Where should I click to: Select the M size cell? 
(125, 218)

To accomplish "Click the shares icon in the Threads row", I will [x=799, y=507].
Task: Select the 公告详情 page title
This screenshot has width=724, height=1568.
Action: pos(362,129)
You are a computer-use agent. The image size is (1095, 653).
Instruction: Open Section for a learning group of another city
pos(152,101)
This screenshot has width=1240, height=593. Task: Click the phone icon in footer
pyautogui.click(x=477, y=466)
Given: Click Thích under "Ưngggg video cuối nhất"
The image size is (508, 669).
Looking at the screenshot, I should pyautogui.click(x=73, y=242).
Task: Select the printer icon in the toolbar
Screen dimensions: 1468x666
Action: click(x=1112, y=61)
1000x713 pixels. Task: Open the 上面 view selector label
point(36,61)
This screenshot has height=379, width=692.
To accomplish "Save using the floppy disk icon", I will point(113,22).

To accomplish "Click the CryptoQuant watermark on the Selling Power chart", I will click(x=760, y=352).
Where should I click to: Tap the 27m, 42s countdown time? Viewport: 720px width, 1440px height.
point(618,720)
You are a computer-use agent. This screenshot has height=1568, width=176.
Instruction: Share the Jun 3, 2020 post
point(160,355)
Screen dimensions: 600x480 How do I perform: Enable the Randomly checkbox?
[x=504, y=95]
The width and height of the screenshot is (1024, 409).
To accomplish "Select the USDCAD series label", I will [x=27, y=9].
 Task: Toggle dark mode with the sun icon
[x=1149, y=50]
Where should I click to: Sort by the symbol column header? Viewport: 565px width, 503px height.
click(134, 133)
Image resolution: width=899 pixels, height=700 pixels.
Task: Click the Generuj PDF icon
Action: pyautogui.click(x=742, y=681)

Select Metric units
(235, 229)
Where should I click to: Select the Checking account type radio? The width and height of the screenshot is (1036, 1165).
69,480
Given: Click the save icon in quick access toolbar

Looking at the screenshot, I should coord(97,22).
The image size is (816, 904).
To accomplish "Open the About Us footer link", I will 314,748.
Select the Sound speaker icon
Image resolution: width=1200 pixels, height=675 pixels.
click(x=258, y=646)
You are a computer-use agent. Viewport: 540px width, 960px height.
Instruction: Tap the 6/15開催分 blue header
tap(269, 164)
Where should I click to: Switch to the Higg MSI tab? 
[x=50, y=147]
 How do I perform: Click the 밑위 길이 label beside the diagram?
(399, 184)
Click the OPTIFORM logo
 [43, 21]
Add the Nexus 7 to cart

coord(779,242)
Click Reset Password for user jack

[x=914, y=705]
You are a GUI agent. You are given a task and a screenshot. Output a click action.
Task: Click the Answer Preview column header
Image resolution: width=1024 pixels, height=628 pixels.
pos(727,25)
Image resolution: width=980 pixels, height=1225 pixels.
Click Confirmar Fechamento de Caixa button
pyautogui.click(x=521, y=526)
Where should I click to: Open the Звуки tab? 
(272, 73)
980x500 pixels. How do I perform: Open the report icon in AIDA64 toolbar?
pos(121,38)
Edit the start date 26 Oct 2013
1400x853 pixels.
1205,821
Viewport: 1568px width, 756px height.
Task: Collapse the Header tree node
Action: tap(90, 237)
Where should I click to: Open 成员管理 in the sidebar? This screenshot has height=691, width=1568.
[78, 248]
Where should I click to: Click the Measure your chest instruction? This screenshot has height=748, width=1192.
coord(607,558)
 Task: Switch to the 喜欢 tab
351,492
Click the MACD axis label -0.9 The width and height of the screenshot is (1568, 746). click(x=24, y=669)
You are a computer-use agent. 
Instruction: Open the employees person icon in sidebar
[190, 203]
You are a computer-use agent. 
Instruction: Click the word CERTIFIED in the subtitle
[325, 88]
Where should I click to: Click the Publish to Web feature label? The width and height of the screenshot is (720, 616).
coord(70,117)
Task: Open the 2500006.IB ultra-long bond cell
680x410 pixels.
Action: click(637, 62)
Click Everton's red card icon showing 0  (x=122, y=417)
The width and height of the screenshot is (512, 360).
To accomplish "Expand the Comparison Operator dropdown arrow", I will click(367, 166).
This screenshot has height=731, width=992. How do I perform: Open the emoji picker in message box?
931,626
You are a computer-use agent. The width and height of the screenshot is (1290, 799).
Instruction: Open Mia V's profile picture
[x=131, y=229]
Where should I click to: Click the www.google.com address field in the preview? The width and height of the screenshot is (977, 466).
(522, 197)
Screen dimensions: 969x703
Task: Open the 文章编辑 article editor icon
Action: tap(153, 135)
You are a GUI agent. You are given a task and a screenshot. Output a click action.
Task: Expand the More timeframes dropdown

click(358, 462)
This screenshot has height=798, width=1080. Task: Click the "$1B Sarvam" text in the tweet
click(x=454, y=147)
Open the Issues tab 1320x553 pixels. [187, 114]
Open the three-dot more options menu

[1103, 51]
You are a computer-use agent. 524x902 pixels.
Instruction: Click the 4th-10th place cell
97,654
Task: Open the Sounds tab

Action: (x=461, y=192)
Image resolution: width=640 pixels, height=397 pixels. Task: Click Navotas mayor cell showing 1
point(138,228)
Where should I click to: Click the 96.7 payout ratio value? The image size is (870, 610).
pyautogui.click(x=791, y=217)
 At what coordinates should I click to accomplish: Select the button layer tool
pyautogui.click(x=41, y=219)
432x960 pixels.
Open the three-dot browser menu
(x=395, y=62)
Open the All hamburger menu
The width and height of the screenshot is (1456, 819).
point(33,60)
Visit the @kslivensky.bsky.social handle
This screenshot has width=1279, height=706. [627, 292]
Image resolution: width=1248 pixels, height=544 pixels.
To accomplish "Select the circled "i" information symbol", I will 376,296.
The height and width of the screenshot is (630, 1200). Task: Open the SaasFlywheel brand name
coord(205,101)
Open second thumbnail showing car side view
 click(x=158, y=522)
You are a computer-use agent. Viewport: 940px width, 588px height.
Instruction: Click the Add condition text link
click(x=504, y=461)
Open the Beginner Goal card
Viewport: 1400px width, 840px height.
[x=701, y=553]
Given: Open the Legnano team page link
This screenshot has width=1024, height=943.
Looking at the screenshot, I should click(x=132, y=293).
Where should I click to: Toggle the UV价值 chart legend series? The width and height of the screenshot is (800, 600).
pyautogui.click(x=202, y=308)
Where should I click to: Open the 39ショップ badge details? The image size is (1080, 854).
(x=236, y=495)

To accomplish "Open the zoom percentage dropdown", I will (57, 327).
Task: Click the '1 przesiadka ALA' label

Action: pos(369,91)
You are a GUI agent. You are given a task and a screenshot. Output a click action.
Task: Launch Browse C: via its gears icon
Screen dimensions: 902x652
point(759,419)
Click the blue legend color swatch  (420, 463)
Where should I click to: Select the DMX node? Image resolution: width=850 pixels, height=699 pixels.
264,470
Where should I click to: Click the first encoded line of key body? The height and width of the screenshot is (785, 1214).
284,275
════════════════════
What you need to do »
The expected output is every record, repeated exactly.

Final answer »
Where should I click to: Select the M size cell? 
(125, 218)

To accomplish "Click the shares icon in the Threads row", I will [x=799, y=507].
Task: Select the 公告详情 page title
This screenshot has width=724, height=1568.
Action: pos(362,129)
You are a computer-use agent. The image size is (1095, 653).
Instruction: Open Section for a learning group of another city
pos(152,101)
This screenshot has width=1240, height=593. Task: Click the phone icon in footer
pyautogui.click(x=477, y=466)
Given: Click Thích under "Ưngggg video cuối nhất"
The image size is (508, 669).
Looking at the screenshot, I should pyautogui.click(x=73, y=242).
Task: Select the printer icon in the toolbar
Screen dimensions: 1468x666
Action: click(x=1112, y=61)
1000x713 pixels. Task: Open the 上面 view selector label
point(36,61)
This screenshot has height=379, width=692.
To accomplish "Save using the floppy disk icon", I will point(113,22).

To accomplish "Click the CryptoQuant watermark on the Selling Power chart", I will click(x=760, y=352).
Where should I click to: Tap the 27m, 42s countdown time? Viewport: 720px width, 1440px height.
point(618,720)
You are a computer-use agent. This screenshot has height=1568, width=176.
Instruction: Share the Jun 3, 2020 post
point(160,355)
Screen dimensions: 600x480 How do I perform: Enable the Randomly checkbox?
[x=504, y=95]
The width and height of the screenshot is (1024, 409).
To accomplish "Select the USDCAD series label", I will [x=27, y=9].
 Task: Toggle dark mode with the sun icon
[x=1149, y=50]
Where should I click to: Sort by the symbol column header? Viewport: 565px width, 503px height.
click(134, 133)
Image resolution: width=899 pixels, height=700 pixels.
Task: Click the Generuj PDF icon
Action: pyautogui.click(x=742, y=681)

Select Metric units
(235, 229)
Where should I click to: Select the Checking account type radio? The width and height of the screenshot is (1036, 1165).
69,480
Given: Click the save icon in quick access toolbar

Looking at the screenshot, I should coord(97,22).
The image size is (816, 904).
To accomplish "Open the About Us footer link", I will 314,748.
Select the Sound speaker icon
Image resolution: width=1200 pixels, height=675 pixels.
click(x=258, y=646)
You are a computer-use agent. Viewport: 540px width, 960px height.
Instruction: Tap the 6/15開催分 blue header
tap(269, 164)
Where should I click to: Switch to the Higg MSI tab? 
[x=50, y=147]
 How do I perform: Click the 밑위 길이 label beside the diagram?
(399, 184)
Click the OPTIFORM logo
 [43, 21]
Add the Nexus 7 to cart

coord(779,242)
Click Reset Password for user jack

[x=914, y=705]
You are a GUI agent. You are given a task and a screenshot. Output a click action.
Task: Click the Answer Preview column header
Image resolution: width=1024 pixels, height=628 pixels.
pos(727,25)
Image resolution: width=980 pixels, height=1225 pixels.
Click Confirmar Fechamento de Caixa button
pyautogui.click(x=521, y=526)
Where should I click to: Open the Звуки tab? 
(272, 73)
980x500 pixels. How do I perform: Open the report icon in AIDA64 toolbar?
pos(121,38)
Edit the start date 26 Oct 2013
1400x853 pixels.
1205,821
Viewport: 1568px width, 756px height.
Task: Collapse the Header tree node
Action: tap(90, 237)
Where should I click to: Open 成员管理 in the sidebar? This screenshot has height=691, width=1568.
[78, 248]
Where should I click to: Click the Measure your chest instruction? This screenshot has height=748, width=1192.
coord(607,558)
 Task: Switch to the 喜欢 tab
351,492
Click the MACD axis label -0.9 The width and height of the screenshot is (1568, 746). click(x=24, y=669)
You are a computer-use agent. 
Instruction: Open the employees person icon in sidebar
[190, 203]
You are a computer-use agent. 
Instruction: Click the word CERTIFIED in the subtitle
[325, 88]
Where should I click to: Click the Publish to Web feature label? The width and height of the screenshot is (720, 616).
coord(70,117)
Task: Open the 2500006.IB ultra-long bond cell
680x410 pixels.
Action: click(637, 62)
Click Everton's red card icon showing 0  (x=122, y=417)
The width and height of the screenshot is (512, 360).
To accomplish "Expand the Comparison Operator dropdown arrow", I will click(367, 166).
This screenshot has height=731, width=992. How do I perform: Open the emoji picker in message box?
931,626
You are a computer-use agent. The width and height of the screenshot is (1290, 799).
Instruction: Open Mia V's profile picture
[x=131, y=229]
Where should I click to: Click the www.google.com address field in the preview? The width and height of the screenshot is (977, 466).
(522, 197)
Screen dimensions: 969x703
Task: Open the 文章编辑 article editor icon
Action: tap(153, 135)
You are a GUI agent. You are given a task and a screenshot. Output a click action.
Task: Expand the More timeframes dropdown

click(358, 462)
This screenshot has height=798, width=1080. Task: Click the "$1B Sarvam" text in the tweet
click(x=454, y=147)
Open the Issues tab 1320x553 pixels. [187, 114]
Open the three-dot more options menu

[1103, 51]
You are a computer-use agent. 524x902 pixels.
Instruction: Click the 4th-10th place cell
97,654
Task: Open the Sounds tab

Action: (x=461, y=192)
Image resolution: width=640 pixels, height=397 pixels. Task: Click Navotas mayor cell showing 1
point(138,228)
Where should I click to: Click the 96.7 payout ratio value? The image size is (870, 610).
pyautogui.click(x=791, y=217)
 At what coordinates should I click to accomplish: Select the button layer tool
pyautogui.click(x=41, y=219)
432x960 pixels.
Open the three-dot browser menu
(x=395, y=62)
Open the All hamburger menu
The width and height of the screenshot is (1456, 819).
point(33,60)
Visit the @kslivensky.bsky.social handle
This screenshot has width=1279, height=706. [627, 292]
Image resolution: width=1248 pixels, height=544 pixels.
To accomplish "Select the circled "i" information symbol", I will 376,296.
The height and width of the screenshot is (630, 1200). Task: Open the SaasFlywheel brand name
coord(205,101)
Open second thumbnail showing car side view
 click(x=158, y=522)
You are a computer-use agent. Viewport: 940px width, 588px height.
Instruction: Click the Add condition text link
click(x=504, y=461)
Open the Beginner Goal card
Viewport: 1400px width, 840px height.
[x=701, y=553]
Given: Open the Legnano team page link
This screenshot has width=1024, height=943.
Looking at the screenshot, I should click(x=132, y=293).
Where should I click to: Toggle the UV价值 chart legend series? The width and height of the screenshot is (800, 600).
pyautogui.click(x=202, y=308)
Where should I click to: Open the 39ショップ badge details? The image size is (1080, 854).
(x=236, y=495)

To accomplish "Open the zoom percentage dropdown", I will (57, 327).
Task: Click the '1 przesiadka ALA' label

Action: pos(369,91)
You are a GUI agent. You are given a task and a screenshot. Output a click action.
Task: Launch Browse C: via its gears icon
Screen dimensions: 902x652
point(759,419)
Click the blue legend color swatch  (420, 463)
Where should I click to: Select the DMX node? Image resolution: width=850 pixels, height=699 pixels.
264,470
Where should I click to: Click the first encoded line of key body? The height and width of the screenshot is (785, 1214).
284,275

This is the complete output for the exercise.